» **WORK REQUIRED**
In the enterprise imaging article below, condense the paragraph beginning "Structured reporting has become a necessity" into a single sentence that keeps its main facts.

» **PAGE EXTRACT**
----------------

It wasn’t all that long ago that discussions of imaging workflows were confined to radiology.
Today, imaging has truly gone enterprise-wide, with medical centers needing to optimize their processes and technology to accommodate images from cardiology, pathology, dermatology and more.
This is obviously a huge undertaking, but as sites bring their workflows up-to-date, the most important component is people. Matthew C. Hayes, CIIP, MBA. CV PACS Administrator at Northwestern Medicine in Chicago, has spoken on building highly-effective teams of imaging informatics professionals, and offers his take on the ingredients of a solid team.
Starts with people
Hayes notes that with the evolution of enterprise imaging, many people getting involved will be familiar with different aspects of the technology. “They may have an entirely different imaging background and experience set than previously encountered.”
It’s important to acknowledge that everyone is in the same boat and that the work is centered on patient care, says Hayes. There may be gaps in experience, but these can be overcome with quality, frequent communication.
“Make sure you make no assumptions when dealing with people, especially if they’re new. Sometimes you have to spell things out and that’s fine,” says Hayes.
Building relationships across the enterprise can keep imaging informatics team members visible to other staff, which is why Hayes suggests seeking out opportunities to serve on outside committees, governance boards or other similar avenues of working with colleagues.
Tools of the trade
While people are the base on which an enterprise imaging workflow is built, technology obviously is vital. Hayes notes a number of essential tools that will improve communication between staff at all levels.
Structured reporting has become a necessity, for example, and sites need to seek out systems that best support physicians in easily formatting structured, quantitative data. “In many clinical subspecialties, it’s becoming essential to have good structured data,” says Hayes.
Another trend that is evolving is context-rich reporting, with hyperlinks to help those reviewing reports easily click and access outside information.
Vendors are starting to key in on the importance of communication between physicians and are building enterprise messaging into many of their applications. Hayes sees this as another opportunity to bring stakeholders together.
“If you’re a clinician and you have a question for a radiologist or pathologist or cardiologist on a diagnosis they made, within the context of the report you could be able to launch a chat session with them,” he says.

----------------

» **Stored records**
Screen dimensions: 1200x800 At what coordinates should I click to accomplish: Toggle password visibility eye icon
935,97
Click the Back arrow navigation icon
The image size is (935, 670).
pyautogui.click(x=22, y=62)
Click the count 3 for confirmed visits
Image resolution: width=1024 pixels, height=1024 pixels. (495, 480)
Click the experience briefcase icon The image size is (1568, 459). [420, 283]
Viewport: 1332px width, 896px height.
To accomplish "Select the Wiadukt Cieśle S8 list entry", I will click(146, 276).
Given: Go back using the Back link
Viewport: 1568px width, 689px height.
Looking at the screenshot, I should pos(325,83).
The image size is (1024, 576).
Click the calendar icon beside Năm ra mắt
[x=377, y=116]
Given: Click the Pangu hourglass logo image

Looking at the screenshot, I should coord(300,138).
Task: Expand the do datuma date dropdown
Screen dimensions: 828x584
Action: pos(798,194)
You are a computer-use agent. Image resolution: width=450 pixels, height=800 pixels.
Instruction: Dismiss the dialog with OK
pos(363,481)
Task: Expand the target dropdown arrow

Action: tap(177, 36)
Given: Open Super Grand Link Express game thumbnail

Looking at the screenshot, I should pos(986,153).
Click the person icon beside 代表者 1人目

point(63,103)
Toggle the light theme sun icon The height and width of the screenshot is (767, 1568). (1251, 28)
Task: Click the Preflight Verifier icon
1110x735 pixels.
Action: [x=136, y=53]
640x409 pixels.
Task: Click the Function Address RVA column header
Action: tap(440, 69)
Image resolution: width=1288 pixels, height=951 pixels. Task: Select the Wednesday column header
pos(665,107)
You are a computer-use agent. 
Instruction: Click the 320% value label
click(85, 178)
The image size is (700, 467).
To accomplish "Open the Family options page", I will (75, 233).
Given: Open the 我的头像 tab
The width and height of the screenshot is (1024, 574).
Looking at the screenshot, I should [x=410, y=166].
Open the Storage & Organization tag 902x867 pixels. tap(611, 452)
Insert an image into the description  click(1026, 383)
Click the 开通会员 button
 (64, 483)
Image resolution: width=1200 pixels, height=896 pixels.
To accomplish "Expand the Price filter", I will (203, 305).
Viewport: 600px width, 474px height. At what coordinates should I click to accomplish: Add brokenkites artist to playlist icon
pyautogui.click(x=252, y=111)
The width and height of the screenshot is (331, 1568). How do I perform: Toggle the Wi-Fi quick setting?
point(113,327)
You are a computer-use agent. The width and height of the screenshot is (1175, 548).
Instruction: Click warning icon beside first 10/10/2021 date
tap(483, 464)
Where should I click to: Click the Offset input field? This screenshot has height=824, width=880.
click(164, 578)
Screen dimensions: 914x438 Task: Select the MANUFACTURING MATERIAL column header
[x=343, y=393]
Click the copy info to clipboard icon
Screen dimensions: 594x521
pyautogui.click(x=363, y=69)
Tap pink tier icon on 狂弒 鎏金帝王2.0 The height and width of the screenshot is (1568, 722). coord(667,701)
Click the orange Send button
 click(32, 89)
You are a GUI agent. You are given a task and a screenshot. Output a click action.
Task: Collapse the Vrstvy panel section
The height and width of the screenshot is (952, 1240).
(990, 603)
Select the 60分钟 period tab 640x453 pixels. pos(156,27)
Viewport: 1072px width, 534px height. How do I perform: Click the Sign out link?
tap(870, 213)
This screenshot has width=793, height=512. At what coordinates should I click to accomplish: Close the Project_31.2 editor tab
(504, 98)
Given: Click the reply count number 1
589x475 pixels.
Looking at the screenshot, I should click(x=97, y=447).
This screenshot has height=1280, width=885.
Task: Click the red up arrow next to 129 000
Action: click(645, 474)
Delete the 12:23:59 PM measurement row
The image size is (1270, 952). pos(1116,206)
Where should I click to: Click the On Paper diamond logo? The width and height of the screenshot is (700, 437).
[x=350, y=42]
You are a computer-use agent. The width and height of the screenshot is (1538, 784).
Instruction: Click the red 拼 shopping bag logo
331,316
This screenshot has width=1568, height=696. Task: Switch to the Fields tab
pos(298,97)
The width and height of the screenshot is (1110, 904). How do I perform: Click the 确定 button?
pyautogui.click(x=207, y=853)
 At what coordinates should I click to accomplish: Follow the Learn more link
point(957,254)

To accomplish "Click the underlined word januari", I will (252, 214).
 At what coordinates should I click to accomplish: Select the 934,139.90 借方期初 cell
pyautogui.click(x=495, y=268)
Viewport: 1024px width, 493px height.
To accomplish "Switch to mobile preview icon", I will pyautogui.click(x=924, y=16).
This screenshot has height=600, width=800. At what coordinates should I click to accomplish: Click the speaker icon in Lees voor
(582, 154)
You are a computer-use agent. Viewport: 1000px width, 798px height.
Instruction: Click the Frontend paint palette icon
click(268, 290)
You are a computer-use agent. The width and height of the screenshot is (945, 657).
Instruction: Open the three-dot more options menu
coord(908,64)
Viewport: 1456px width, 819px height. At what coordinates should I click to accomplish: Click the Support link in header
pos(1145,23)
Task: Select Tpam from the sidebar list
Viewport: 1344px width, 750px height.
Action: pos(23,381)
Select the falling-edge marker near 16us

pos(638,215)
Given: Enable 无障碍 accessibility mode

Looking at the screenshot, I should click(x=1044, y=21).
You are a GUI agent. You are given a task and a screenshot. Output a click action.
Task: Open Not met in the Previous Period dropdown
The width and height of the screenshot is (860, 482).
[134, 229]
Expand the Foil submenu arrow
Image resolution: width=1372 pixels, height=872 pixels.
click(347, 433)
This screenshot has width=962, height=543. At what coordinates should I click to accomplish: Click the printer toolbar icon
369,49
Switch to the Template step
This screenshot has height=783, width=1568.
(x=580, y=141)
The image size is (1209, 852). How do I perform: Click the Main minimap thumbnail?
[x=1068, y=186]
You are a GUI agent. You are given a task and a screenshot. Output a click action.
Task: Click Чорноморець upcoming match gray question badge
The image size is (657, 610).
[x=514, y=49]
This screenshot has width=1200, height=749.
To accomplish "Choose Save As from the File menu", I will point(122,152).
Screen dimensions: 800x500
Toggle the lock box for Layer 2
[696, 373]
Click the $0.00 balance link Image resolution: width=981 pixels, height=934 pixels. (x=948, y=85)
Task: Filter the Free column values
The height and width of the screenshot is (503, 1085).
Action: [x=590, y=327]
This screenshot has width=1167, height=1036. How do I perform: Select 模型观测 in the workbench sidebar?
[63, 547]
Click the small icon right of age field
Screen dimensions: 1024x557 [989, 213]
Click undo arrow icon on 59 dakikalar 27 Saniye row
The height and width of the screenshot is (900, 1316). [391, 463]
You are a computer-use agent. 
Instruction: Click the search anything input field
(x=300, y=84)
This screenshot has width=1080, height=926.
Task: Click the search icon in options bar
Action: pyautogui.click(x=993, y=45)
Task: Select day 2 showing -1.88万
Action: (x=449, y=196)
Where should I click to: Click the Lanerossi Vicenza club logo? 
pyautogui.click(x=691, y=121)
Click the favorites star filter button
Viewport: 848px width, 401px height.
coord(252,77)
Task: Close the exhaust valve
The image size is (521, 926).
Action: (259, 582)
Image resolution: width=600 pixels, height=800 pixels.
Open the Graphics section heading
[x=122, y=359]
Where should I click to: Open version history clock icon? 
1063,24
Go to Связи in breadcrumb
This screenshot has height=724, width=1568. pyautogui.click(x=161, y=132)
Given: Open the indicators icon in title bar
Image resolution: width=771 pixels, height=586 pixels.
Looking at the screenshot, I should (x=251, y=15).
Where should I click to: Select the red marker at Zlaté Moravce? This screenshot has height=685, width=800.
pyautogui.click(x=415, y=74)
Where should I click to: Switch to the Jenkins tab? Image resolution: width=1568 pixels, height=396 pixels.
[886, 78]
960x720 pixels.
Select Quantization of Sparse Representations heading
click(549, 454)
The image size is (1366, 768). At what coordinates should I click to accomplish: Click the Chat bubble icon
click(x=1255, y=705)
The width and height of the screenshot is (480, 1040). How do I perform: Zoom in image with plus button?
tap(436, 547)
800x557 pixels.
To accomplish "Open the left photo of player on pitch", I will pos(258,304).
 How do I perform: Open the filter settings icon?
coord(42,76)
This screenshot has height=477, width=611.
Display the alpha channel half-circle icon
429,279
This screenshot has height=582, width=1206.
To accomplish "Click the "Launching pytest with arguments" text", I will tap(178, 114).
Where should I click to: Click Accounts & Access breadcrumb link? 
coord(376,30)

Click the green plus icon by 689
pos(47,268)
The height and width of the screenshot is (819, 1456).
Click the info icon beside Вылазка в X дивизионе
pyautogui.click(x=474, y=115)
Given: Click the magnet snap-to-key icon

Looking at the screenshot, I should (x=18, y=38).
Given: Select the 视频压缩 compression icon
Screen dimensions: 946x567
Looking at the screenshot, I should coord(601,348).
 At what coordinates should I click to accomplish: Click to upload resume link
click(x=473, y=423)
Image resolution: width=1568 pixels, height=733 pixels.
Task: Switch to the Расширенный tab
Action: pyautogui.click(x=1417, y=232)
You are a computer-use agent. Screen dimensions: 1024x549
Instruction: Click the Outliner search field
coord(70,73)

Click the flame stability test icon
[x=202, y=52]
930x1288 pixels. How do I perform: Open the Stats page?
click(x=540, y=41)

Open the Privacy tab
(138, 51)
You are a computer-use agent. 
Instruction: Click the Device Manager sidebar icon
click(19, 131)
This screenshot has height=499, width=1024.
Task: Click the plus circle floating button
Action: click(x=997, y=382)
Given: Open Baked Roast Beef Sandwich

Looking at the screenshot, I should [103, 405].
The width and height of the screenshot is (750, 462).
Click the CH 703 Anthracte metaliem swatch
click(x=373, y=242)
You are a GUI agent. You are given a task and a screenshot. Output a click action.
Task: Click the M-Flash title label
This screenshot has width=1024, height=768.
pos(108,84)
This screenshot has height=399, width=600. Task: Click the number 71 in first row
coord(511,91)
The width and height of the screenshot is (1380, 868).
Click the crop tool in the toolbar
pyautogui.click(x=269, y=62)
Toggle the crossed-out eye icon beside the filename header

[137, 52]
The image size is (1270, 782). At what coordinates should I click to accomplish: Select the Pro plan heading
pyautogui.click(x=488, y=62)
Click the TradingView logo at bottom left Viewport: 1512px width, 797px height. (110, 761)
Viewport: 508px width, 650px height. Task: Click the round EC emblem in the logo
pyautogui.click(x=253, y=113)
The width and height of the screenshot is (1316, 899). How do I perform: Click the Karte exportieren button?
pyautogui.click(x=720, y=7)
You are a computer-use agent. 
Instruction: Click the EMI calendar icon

----------------

» **RESULT FOR THIS TASK**
Structured reporting is now a necessity, so sites should seek systems that help physicians easily format structured, quantitative data, which Hayes says is becoming essential in many clinical subspecialties.